■ Exercise objective
Look through the records and copy each line that has "computer" in it.

■ Saved entries
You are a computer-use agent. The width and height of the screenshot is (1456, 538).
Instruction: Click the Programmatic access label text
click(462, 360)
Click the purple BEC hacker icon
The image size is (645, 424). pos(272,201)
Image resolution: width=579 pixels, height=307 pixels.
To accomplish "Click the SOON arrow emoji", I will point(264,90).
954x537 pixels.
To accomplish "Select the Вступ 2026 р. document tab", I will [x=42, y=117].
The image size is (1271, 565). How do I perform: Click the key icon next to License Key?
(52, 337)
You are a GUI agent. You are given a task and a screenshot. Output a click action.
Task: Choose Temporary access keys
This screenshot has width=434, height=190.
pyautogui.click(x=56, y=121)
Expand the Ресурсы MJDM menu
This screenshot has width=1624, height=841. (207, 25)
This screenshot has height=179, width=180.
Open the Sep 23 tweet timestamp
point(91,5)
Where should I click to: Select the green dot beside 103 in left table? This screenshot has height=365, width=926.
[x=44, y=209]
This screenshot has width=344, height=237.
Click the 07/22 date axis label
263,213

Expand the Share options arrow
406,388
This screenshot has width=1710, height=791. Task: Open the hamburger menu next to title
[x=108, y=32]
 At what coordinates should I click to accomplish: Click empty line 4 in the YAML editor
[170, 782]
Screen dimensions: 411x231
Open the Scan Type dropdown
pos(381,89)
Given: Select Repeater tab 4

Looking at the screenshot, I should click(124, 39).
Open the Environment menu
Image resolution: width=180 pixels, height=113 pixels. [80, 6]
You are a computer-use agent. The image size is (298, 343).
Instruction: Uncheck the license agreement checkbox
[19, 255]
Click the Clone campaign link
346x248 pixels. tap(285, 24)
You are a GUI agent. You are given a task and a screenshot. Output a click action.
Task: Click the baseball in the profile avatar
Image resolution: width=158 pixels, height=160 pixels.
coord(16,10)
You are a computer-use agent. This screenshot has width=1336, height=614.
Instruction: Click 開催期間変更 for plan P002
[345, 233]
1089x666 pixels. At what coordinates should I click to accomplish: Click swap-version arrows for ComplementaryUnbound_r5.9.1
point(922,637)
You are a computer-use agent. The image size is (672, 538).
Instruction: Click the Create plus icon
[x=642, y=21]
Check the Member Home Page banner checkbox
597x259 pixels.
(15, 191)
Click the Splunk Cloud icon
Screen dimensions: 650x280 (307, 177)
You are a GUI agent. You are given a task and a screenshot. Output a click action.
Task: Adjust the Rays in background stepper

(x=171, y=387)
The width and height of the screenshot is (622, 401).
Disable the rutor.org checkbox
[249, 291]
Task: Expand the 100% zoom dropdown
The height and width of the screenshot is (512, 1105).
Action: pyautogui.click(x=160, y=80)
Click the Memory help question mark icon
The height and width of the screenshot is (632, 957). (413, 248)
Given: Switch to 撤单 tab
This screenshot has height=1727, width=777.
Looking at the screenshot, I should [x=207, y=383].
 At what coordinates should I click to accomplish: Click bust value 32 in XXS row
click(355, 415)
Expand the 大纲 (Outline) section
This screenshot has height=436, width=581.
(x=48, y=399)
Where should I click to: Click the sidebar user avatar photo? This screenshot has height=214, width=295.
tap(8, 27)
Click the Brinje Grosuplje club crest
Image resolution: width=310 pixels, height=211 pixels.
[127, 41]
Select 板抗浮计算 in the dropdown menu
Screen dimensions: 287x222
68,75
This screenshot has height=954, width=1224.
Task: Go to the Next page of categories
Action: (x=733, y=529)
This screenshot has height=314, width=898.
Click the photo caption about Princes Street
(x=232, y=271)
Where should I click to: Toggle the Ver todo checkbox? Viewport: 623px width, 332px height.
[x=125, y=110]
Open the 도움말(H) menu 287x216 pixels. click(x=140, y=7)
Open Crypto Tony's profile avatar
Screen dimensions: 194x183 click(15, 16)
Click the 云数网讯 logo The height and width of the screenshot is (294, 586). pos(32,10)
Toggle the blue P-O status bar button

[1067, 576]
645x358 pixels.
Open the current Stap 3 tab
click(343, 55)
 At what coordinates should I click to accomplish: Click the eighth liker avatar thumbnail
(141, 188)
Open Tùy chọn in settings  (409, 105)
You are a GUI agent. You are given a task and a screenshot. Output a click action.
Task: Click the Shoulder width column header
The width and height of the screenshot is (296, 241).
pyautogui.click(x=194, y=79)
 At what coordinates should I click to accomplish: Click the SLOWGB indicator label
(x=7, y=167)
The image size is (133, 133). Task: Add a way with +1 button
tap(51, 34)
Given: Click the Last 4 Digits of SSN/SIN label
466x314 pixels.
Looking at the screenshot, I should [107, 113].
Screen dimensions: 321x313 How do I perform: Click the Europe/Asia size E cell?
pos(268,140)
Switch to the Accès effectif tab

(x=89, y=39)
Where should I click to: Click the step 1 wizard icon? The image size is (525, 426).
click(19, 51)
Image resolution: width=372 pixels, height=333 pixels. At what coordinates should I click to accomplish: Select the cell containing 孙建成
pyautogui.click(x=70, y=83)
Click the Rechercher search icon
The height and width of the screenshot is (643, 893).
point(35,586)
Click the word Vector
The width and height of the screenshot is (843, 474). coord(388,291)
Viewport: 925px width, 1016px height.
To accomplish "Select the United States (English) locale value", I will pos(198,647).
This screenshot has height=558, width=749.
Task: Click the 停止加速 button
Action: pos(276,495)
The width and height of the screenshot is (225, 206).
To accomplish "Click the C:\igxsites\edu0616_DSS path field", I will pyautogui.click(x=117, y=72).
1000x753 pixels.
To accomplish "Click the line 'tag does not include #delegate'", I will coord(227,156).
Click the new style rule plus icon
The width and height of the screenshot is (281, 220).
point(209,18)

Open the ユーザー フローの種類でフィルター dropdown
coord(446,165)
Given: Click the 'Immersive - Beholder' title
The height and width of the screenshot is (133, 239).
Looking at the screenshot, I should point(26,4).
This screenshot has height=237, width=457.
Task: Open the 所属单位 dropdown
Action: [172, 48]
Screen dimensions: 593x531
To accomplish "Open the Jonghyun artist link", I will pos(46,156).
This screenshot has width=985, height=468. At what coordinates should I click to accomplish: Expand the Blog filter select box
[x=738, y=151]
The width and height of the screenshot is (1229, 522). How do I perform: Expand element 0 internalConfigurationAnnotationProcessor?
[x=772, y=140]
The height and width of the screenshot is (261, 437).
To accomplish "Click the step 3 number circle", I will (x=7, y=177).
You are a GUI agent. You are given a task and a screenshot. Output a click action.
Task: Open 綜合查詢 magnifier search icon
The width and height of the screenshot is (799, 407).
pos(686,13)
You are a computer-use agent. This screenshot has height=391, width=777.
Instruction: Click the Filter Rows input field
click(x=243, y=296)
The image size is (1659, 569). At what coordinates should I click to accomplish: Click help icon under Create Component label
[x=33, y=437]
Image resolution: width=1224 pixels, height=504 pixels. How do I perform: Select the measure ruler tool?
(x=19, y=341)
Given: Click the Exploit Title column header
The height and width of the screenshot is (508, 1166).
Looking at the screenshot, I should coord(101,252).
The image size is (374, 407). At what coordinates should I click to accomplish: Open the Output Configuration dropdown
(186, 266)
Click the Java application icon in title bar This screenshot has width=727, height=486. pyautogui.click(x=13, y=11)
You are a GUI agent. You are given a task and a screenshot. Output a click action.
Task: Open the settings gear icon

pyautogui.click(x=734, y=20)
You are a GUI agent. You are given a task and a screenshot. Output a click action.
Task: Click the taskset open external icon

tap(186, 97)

■ Finished task
You are a computer-use agent. The width and height of the screenshot is (1456, 538).
You are a computer-use agent. The image size is (298, 343).
You are a computer-use agent. This screenshot has width=1336, height=614.
You are a computer-use agent. The image size is (672, 538).
You are a computer-use agent. This screenshot has height=391, width=777.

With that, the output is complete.